Climatofilia Folclórica e problemas sérios
Opinião de António Heitor Reis

Amílcar Falcão, Reitor da Universidade de Coimbra, pretende abolir a carne de vaca da ementa das 14 cantinas daquela instituição de Ensino Superior, a partir de janeiro de 2020.

E o Magnifico Reitor não vai abolir o iogurte? E o queijo Flamengo? Vai deixar de servir o galãozinho” da manhã aos estudantes? E vai deixar de comprar sapatinhos de couro e usar xanatas de plástico? O Magnífico ganhou a sua hora de telejornal, honras de 1ª página, fez a sua “boa acção” do dia, será forte candidato a um “honoris causa” pela Universidade de Delhi, mas não definiu para a sua Universidade uma linha de conduta credível.

O ministro da Agricultura, Capoulas Santos, criticou publicamente, esta quinta-feira, a decisão do reitor da Universidade de Coimbra, Amílcar Falcão, de banir a carne de vaca das ementas das 14 cantinas daquele estabelecimento de Ensino Superior, já a partir de janeiro de 2020. Do lado de quem apoia a medida surgiu João Matos Fernandes, ministro do Ambiente.

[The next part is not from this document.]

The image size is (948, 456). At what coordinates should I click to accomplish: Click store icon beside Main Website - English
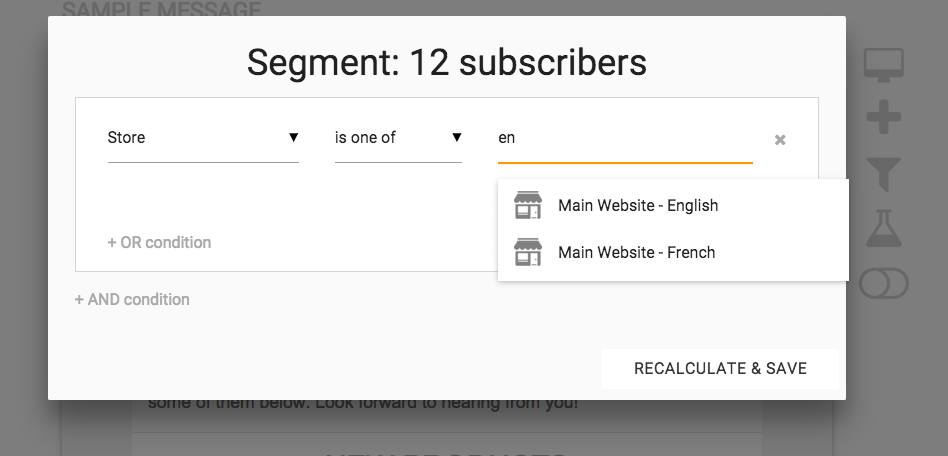tap(528, 206)
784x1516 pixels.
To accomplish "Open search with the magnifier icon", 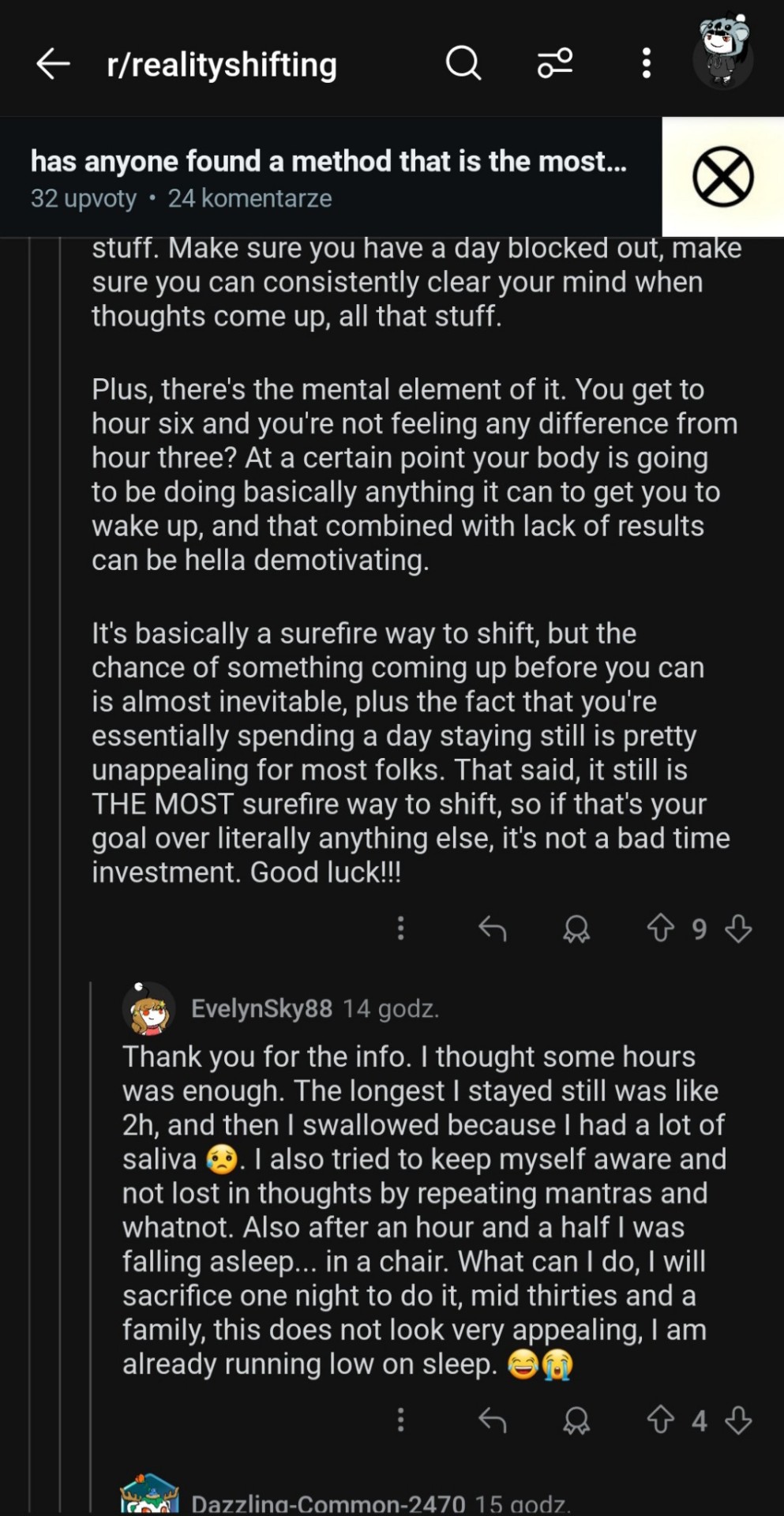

Pois, está clara a estratégia do Governo quanto a alterações climáticas!

“Pelo menos 25 localidades portuguesas já confirmaram presença na semana de mobilização internacional pelo clima, que culminará numa greve global a 27 de setembro”

Greve global? Contra incertos? Falharam as negociações? Está a arder a nossa casa, a secar a nossa horta, as nossas estradas a serem inundadas e nós vamos fazer greve! Ironicamente, até faz sentido, assim reduzimos as emissões de carbono e contribuímos par a solução do problema. Eventualmente, teremos também o Ministro do Ambiente a fazer greve, a exemplo do Ministro do Ensino Superior  que no ano passado aderiu às manifestações contra a política governamental para o Ensino Superior.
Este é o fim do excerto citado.